Scratch SE Vs Scratch Live Vs Final Scratch
As I've already hinted, one thing you can't do with Scratch SE is pick
up the needle and drop it in different places as a method of cueing up
a playback position. This is the one significant functional limitation
of Scratch SE (although you can skip using the on-screen waveform). In
one way, though, the lack of needle dropping brings a certain advantage
to scratching and performance turntablism: it vastly reduces the
problem of needle jumping, or skating. The lack of any absolute time
position being represented on the record means that if the needle
jumps, Scratch falters very briefly while it re-establishes tracking,
but doesn't lose its position. However, the lack of the option to cue
from the record, the fact that you're tied to Pro Tools, and the
inability to load MP3s are the reasons why this is described as the
Studio Edition, and may not be the product that facilitates replacing
your record box with a laptop. Instead, Serato plan to release Scratch
Live later this year, and this will be aimed more at the gigging DJ.
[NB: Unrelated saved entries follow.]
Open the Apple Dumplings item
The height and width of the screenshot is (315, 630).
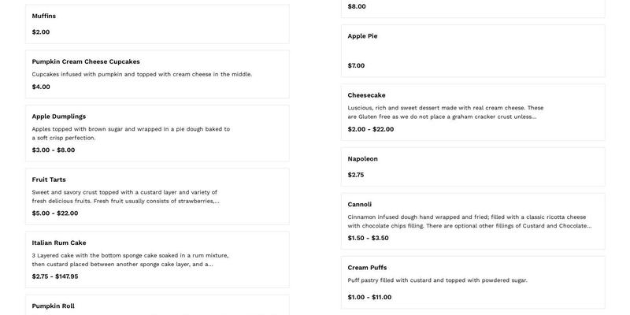point(59,117)
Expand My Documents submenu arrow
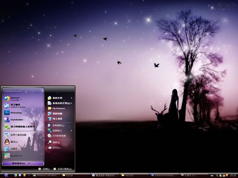The image size is (238, 178). (x=71, y=98)
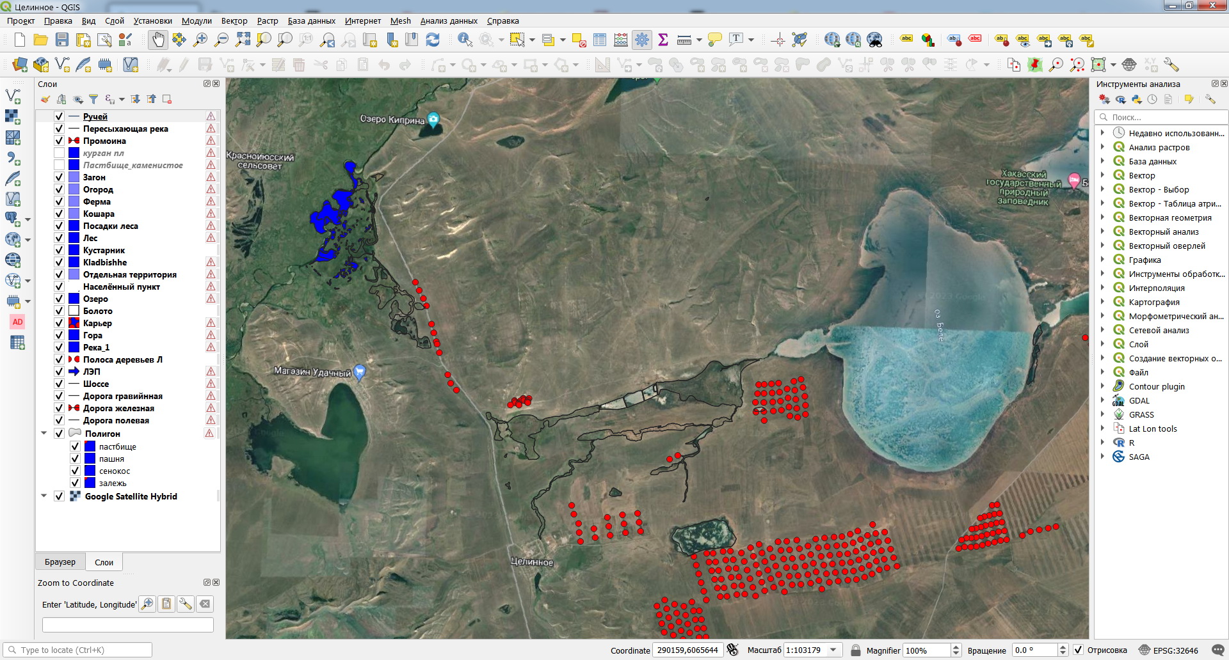
Task: Switch to the Браузер tab
Action: 60,562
While very similar to the Studio Edition, Live will be a stand-alone
product, and come with a small USB audio interface: a very similar
configuration to the rival Final Scratch system. Also like Final
Scratch, Scratch Live will support needle dropping, and MP3 playback.
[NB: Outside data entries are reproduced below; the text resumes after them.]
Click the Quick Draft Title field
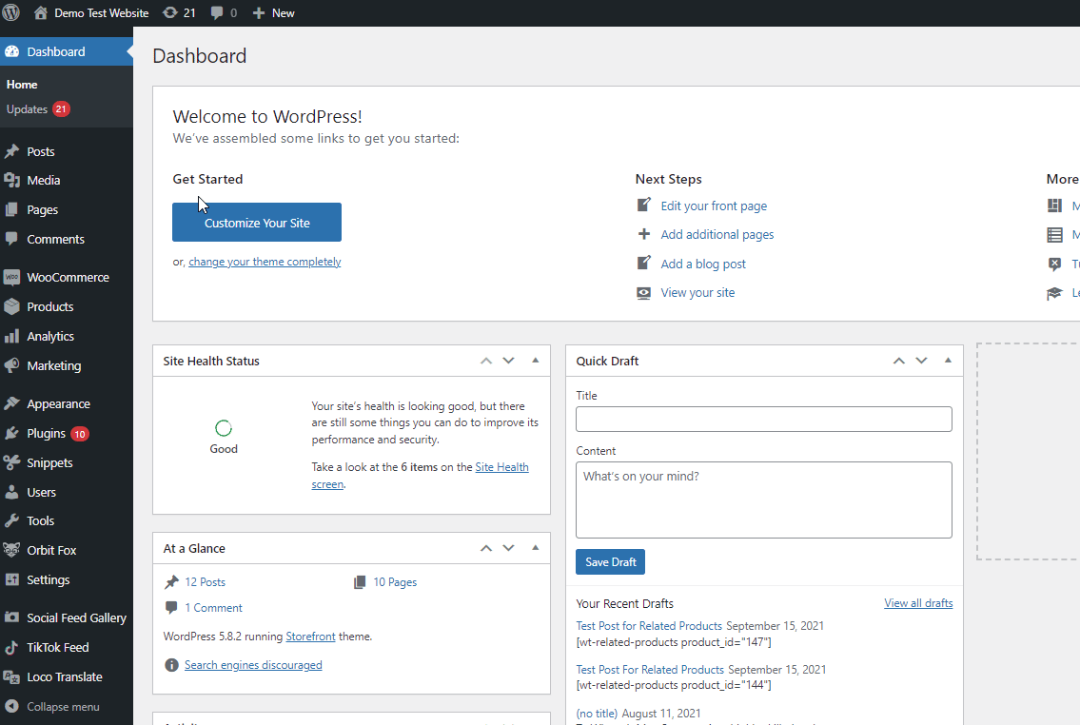1080x725 pixels. click(763, 419)
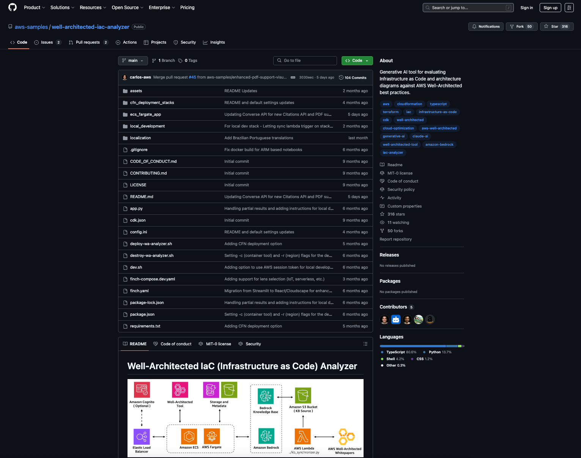
Task: Expand the Product navigation menu
Action: click(x=34, y=8)
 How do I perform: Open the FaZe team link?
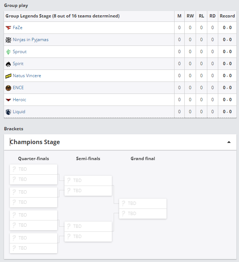point(17,28)
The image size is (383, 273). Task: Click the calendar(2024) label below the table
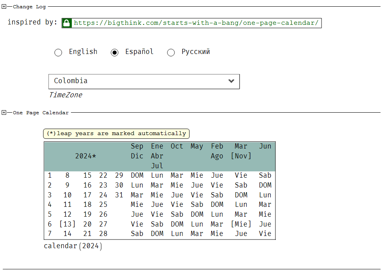coord(73,246)
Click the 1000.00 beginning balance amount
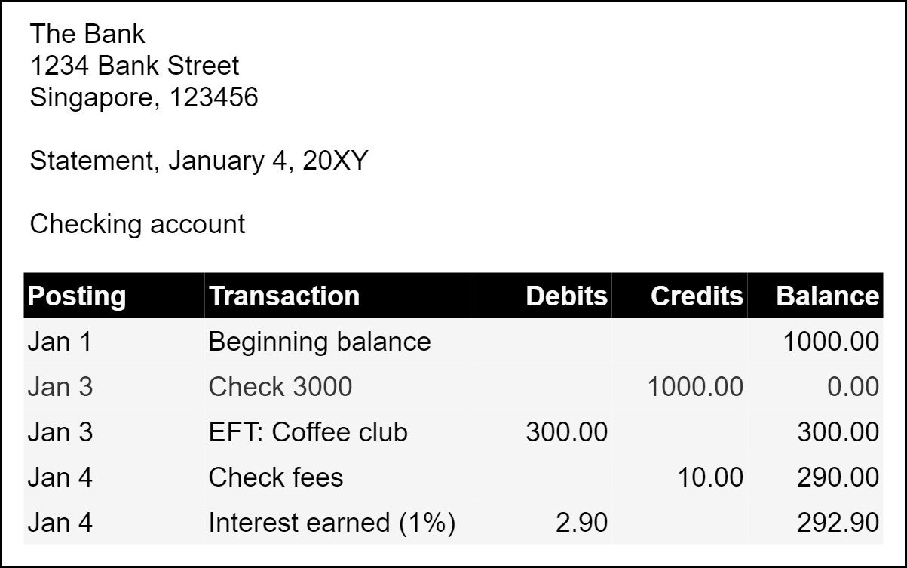The width and height of the screenshot is (907, 568). click(831, 342)
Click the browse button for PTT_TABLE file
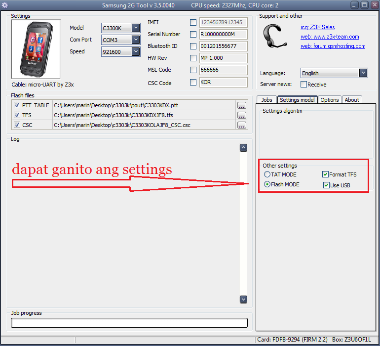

Although Final Scratch has stolen the march by being released first, it
is currently limited to the Linux OS, which may be a turn-off for some.
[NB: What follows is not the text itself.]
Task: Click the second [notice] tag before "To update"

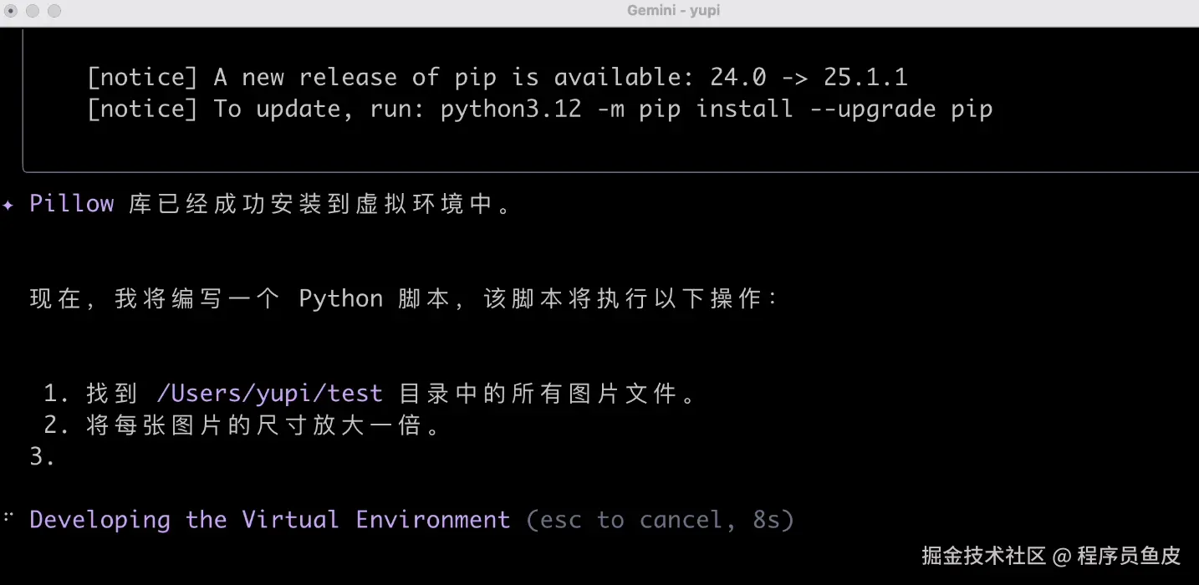Action: [x=142, y=109]
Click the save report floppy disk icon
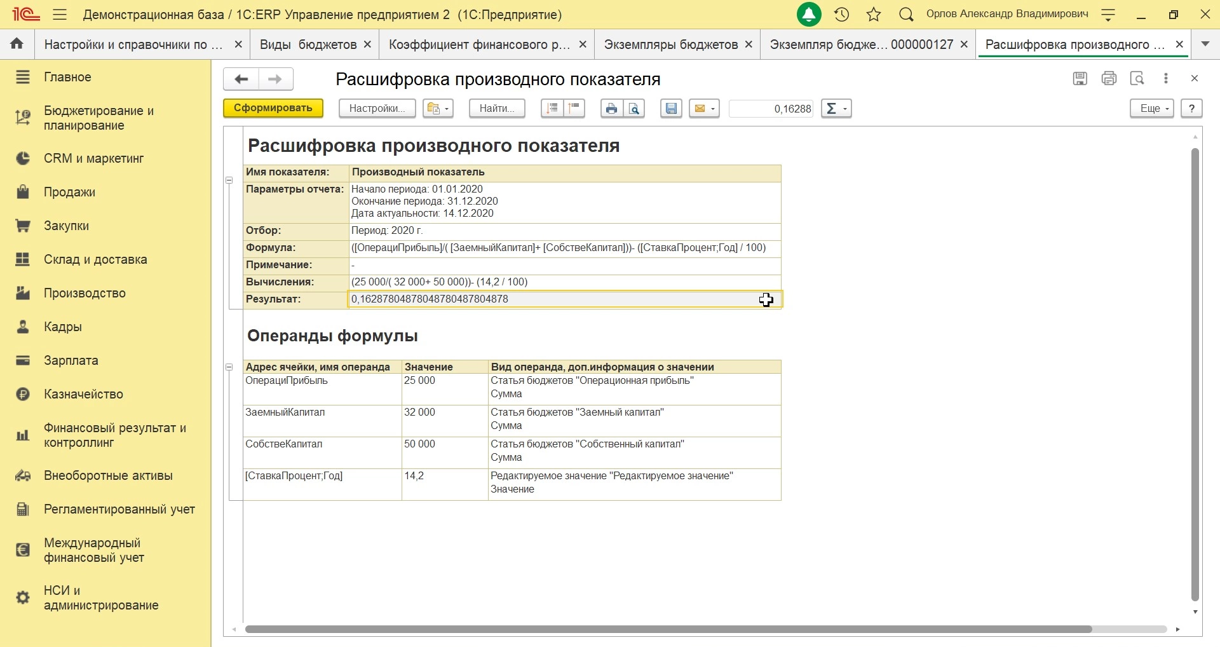The width and height of the screenshot is (1220, 647). pyautogui.click(x=672, y=109)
This initial use of Serato's technology does exactly what it says on
the tin, works fast enough with Pro Tools to remove the problem of
latency, and has a very reasonable plug-in-level price-tag. If you
mainly need to create turntablist, electro and hip-hop music in the
studio, as opposed to delivering live DJ sets, then SE really will
revolutionise what you can do.
Latency And Scratching
Test Spec
• Blue & white G3 Mac running OS 9.2.
• Digidesign Mix system with Pro Tools 5.1 and 888/24 interface.
• Technics SL1200 turntable.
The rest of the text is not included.